* Recorded information:
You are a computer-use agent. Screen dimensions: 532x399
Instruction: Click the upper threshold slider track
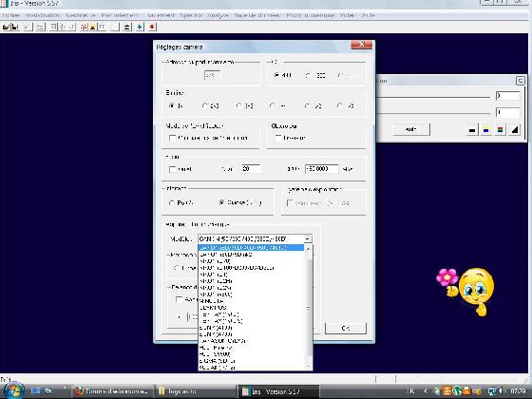pos(433,97)
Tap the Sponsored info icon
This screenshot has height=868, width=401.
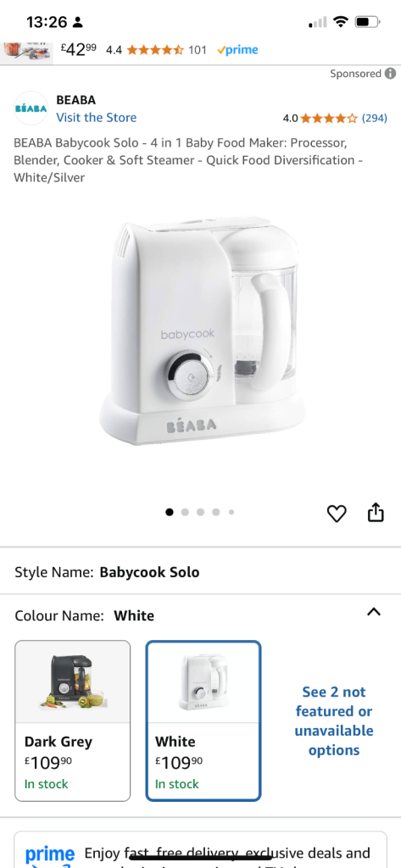tap(391, 74)
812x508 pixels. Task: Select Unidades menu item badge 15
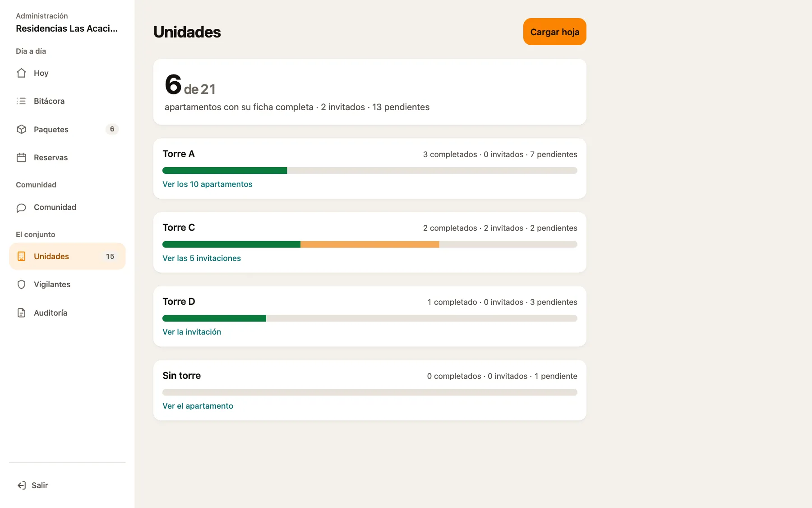click(x=110, y=256)
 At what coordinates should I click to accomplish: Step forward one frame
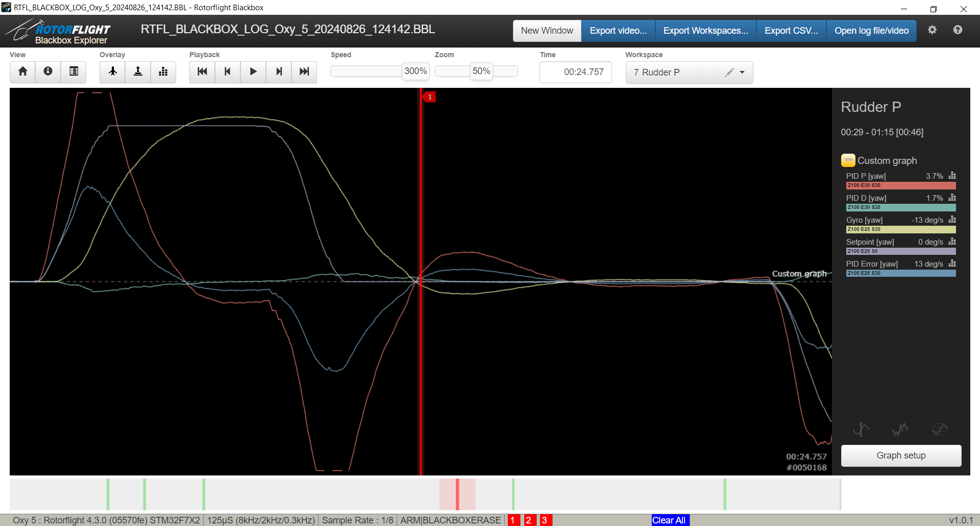coord(279,71)
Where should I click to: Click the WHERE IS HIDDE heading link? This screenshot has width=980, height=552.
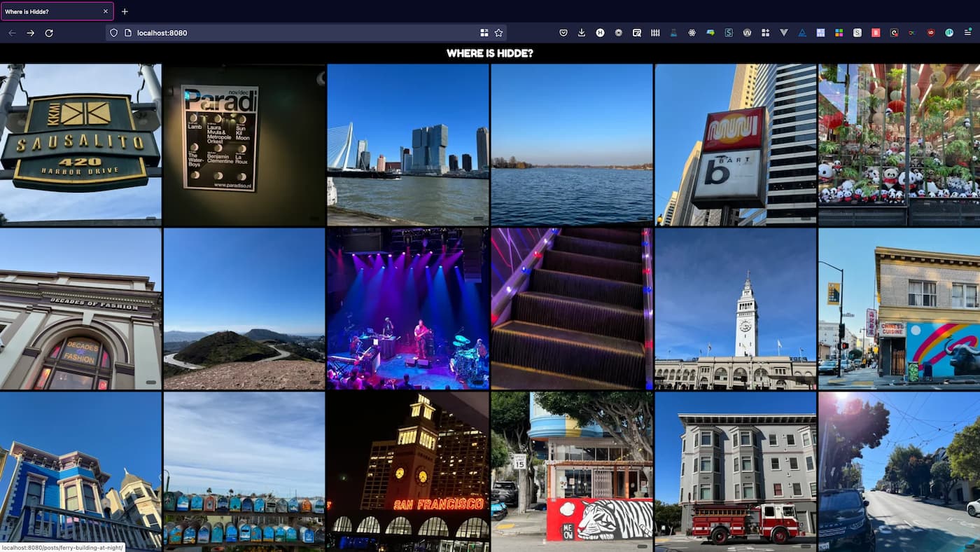click(490, 53)
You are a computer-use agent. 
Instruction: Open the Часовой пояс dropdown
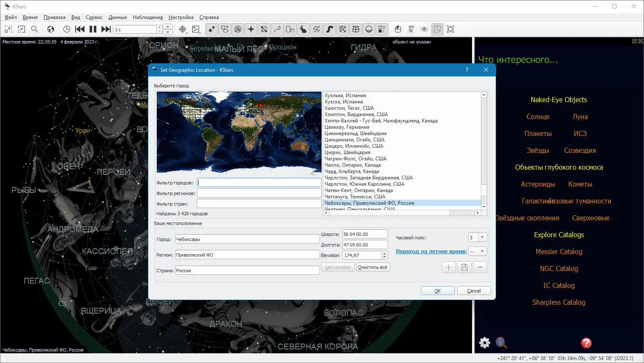[x=482, y=238]
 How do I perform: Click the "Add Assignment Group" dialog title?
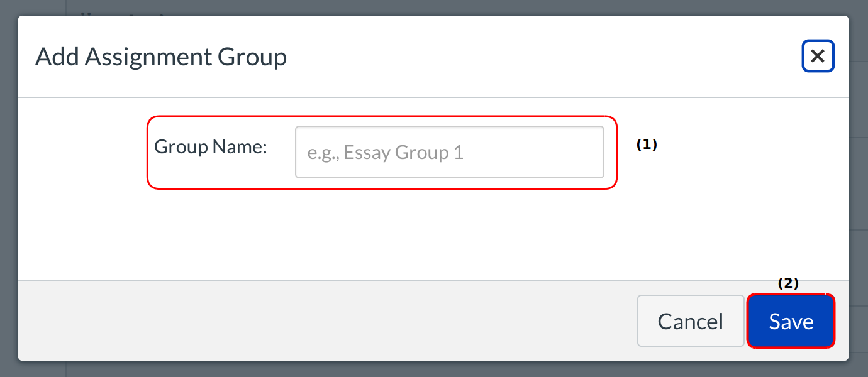[161, 57]
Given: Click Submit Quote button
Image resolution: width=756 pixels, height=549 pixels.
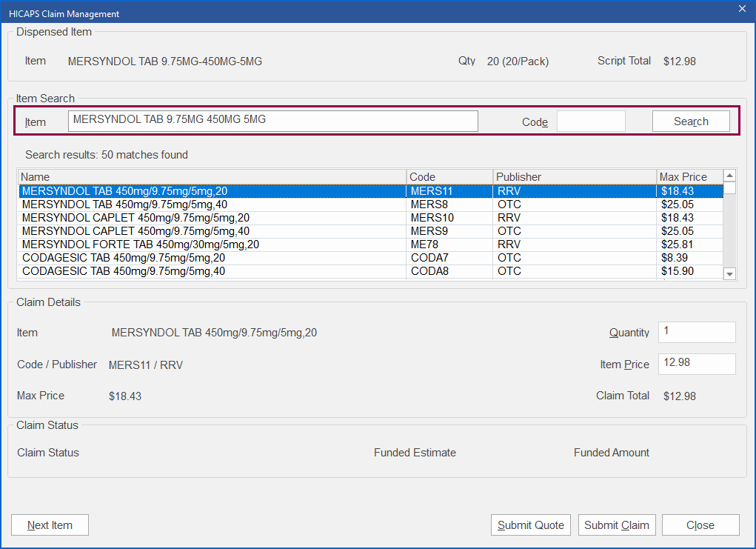Looking at the screenshot, I should click(x=530, y=525).
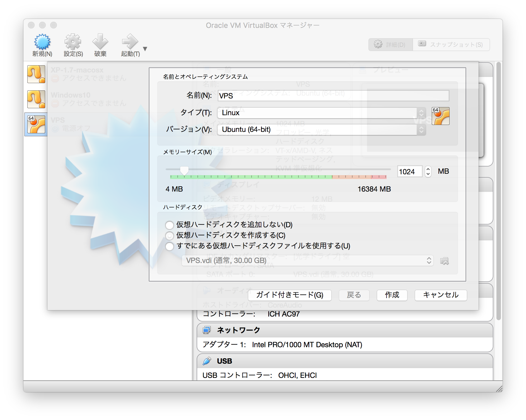Screen dimensions: 526x420
Task: Select the Windows10 VM icon in list
Action: click(36, 99)
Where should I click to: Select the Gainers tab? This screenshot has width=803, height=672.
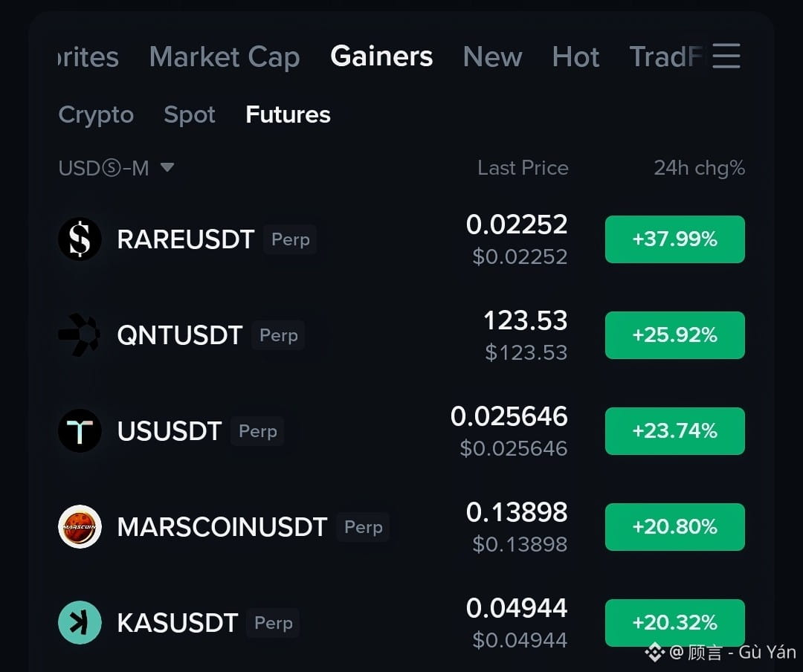[x=381, y=56]
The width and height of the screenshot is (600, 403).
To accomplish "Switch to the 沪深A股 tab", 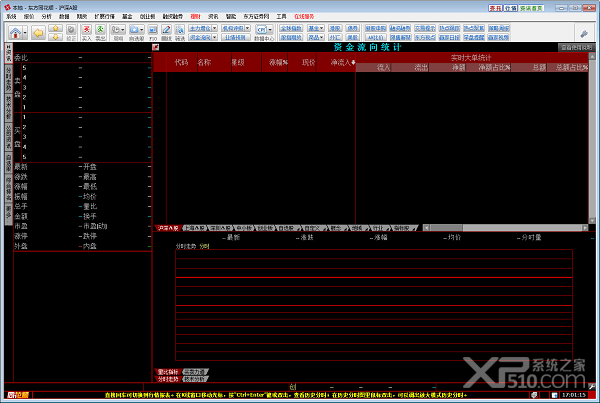I will [168, 228].
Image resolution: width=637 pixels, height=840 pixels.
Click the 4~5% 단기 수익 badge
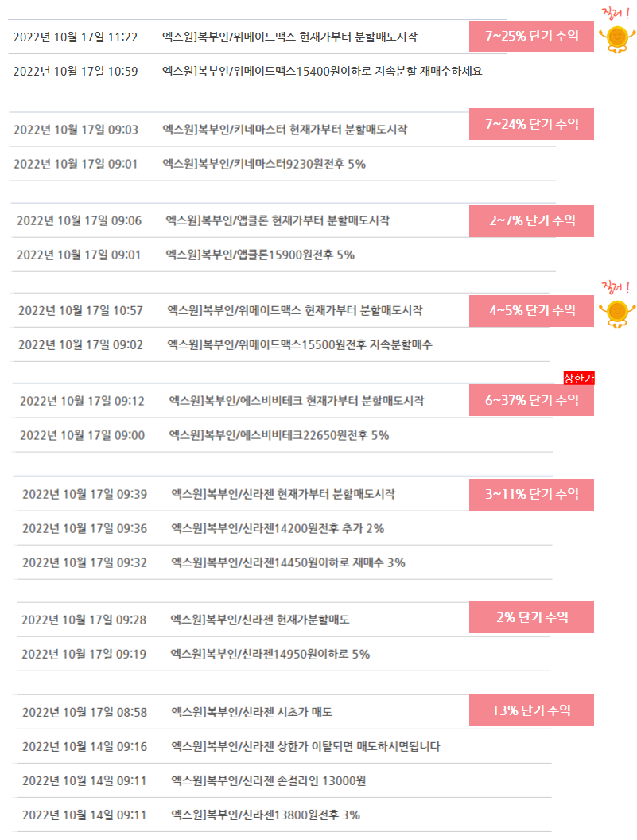531,311
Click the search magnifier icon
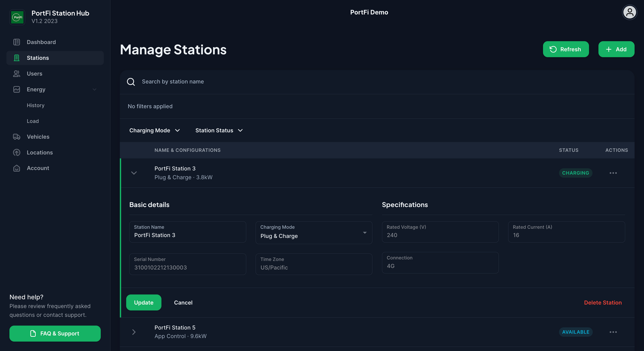This screenshot has height=351, width=644. [x=131, y=82]
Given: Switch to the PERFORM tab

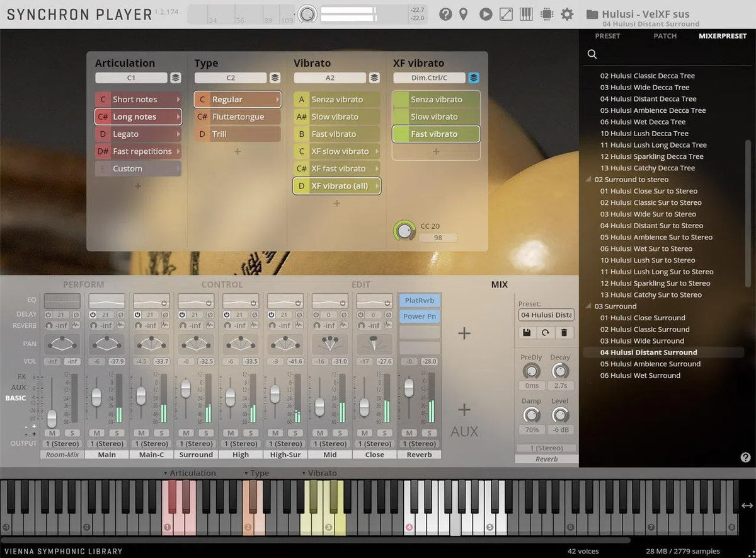Looking at the screenshot, I should point(83,284).
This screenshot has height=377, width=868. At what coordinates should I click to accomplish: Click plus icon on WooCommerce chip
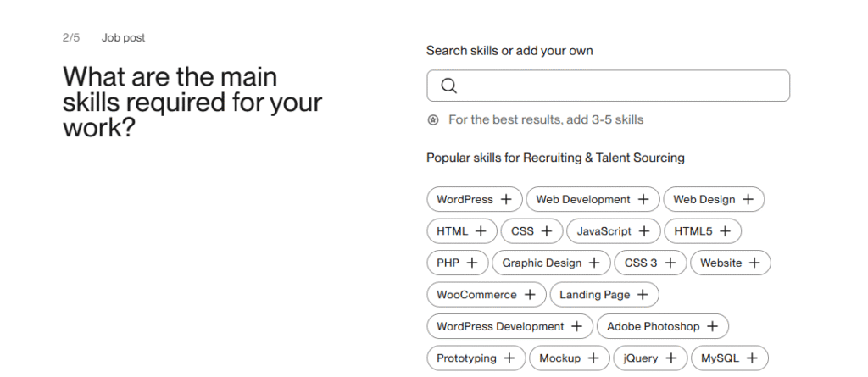(530, 295)
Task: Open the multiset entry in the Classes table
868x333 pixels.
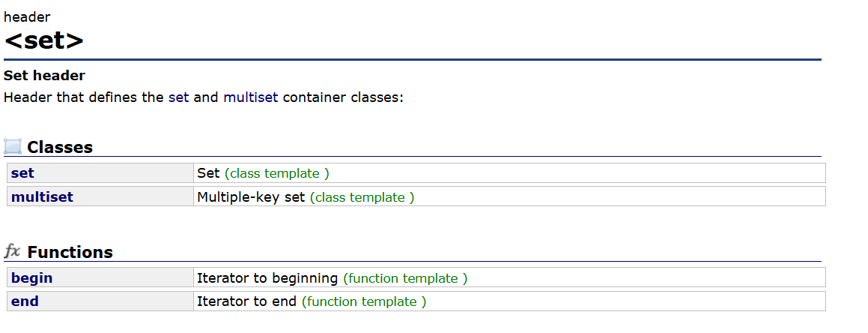Action: click(x=42, y=197)
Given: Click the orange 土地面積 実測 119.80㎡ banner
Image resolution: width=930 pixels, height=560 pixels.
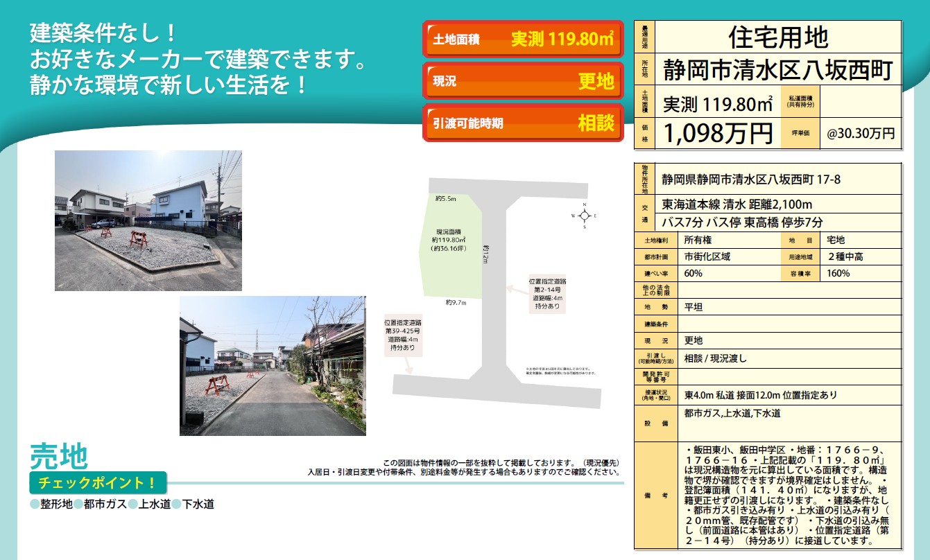Looking at the screenshot, I should [524, 40].
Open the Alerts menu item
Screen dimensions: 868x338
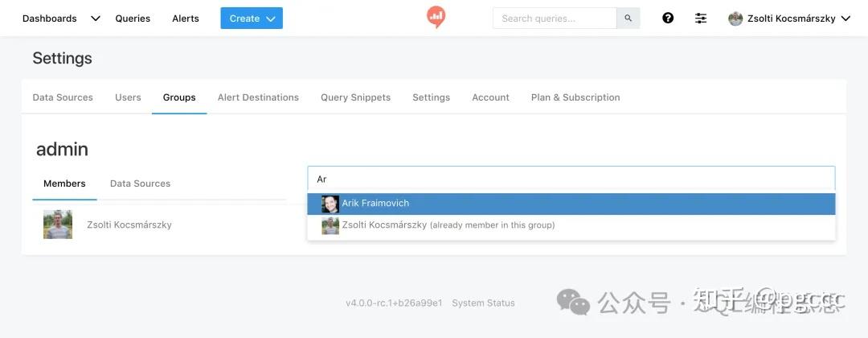coord(186,19)
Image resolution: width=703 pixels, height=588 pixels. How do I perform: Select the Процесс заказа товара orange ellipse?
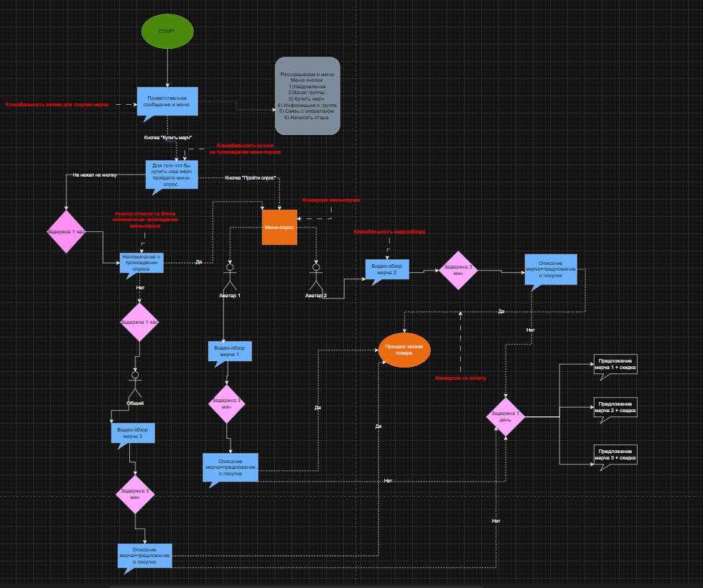tap(404, 350)
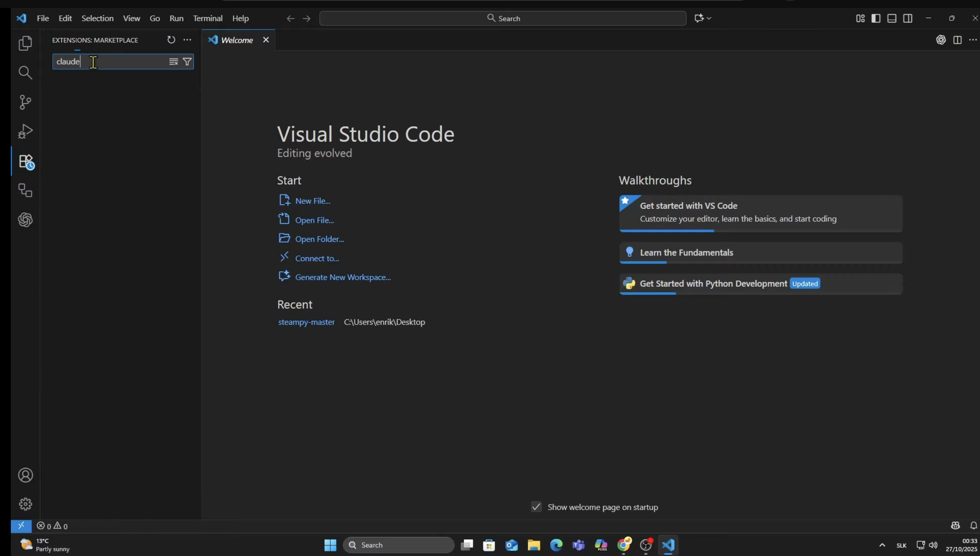Toggle the secondary side bar
The height and width of the screenshot is (556, 980).
(x=908, y=18)
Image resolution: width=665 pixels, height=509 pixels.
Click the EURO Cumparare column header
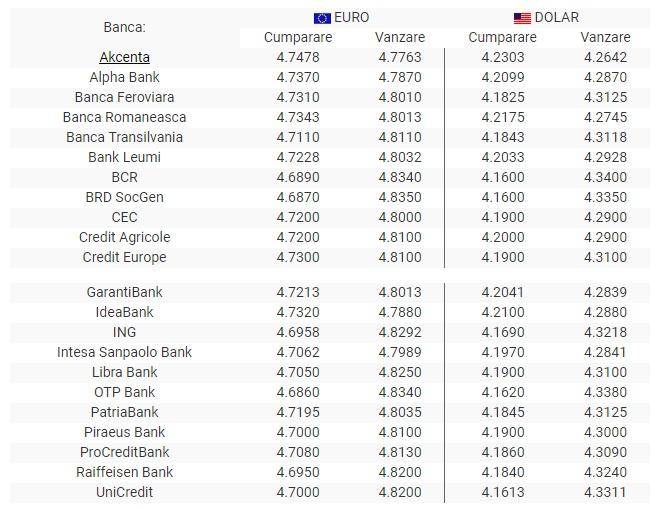click(x=298, y=37)
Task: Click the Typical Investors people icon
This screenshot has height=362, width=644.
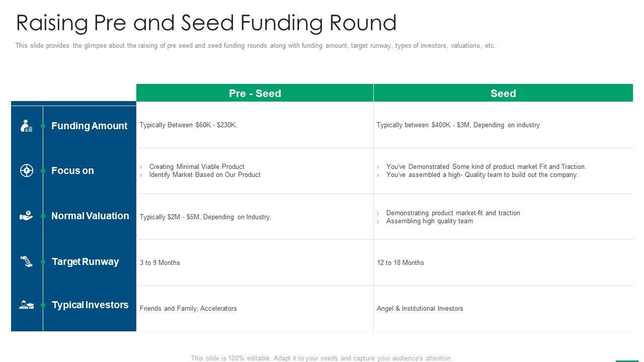Action: click(26, 305)
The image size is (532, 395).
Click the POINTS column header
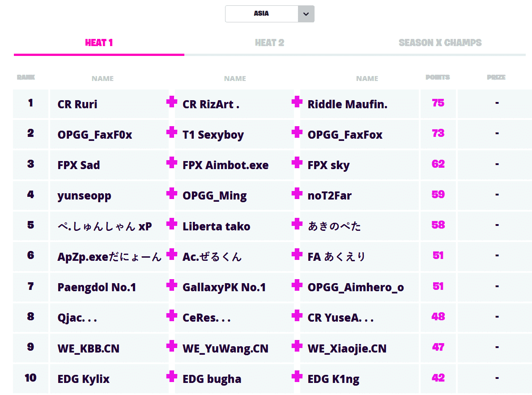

* Exercise aim:
Your copy must consist solely of the lines from the one containing "Task: Open the" through the final line of the material above, transcribed exactly, with the pictures left out.

* Answer to the problem:
Task: Open the multiset entry in the Classes table
868x333 pixels.
Action: click(x=42, y=197)
Given: Click the orange 土地面積 実測 119.80㎡ banner
Image resolution: width=930 pixels, height=560 pixels.
Looking at the screenshot, I should [524, 40].
Open the Alerts menu item
Screen dimensions: 868x338
coord(186,19)
Image resolution: width=703 pixels, height=588 pixels. How do I perform: Select the Процесс заказа товара orange ellipse?
tap(404, 350)
Toggle the secondary side bar
The height and width of the screenshot is (556, 980).
(x=908, y=18)
Image resolution: width=665 pixels, height=509 pixels.
Click the EURO Cumparare column header
click(x=298, y=37)
Task: Click the Typical Investors people icon
This screenshot has height=362, width=644.
Action: click(26, 305)
The image size is (532, 395).
Click the POINTS column header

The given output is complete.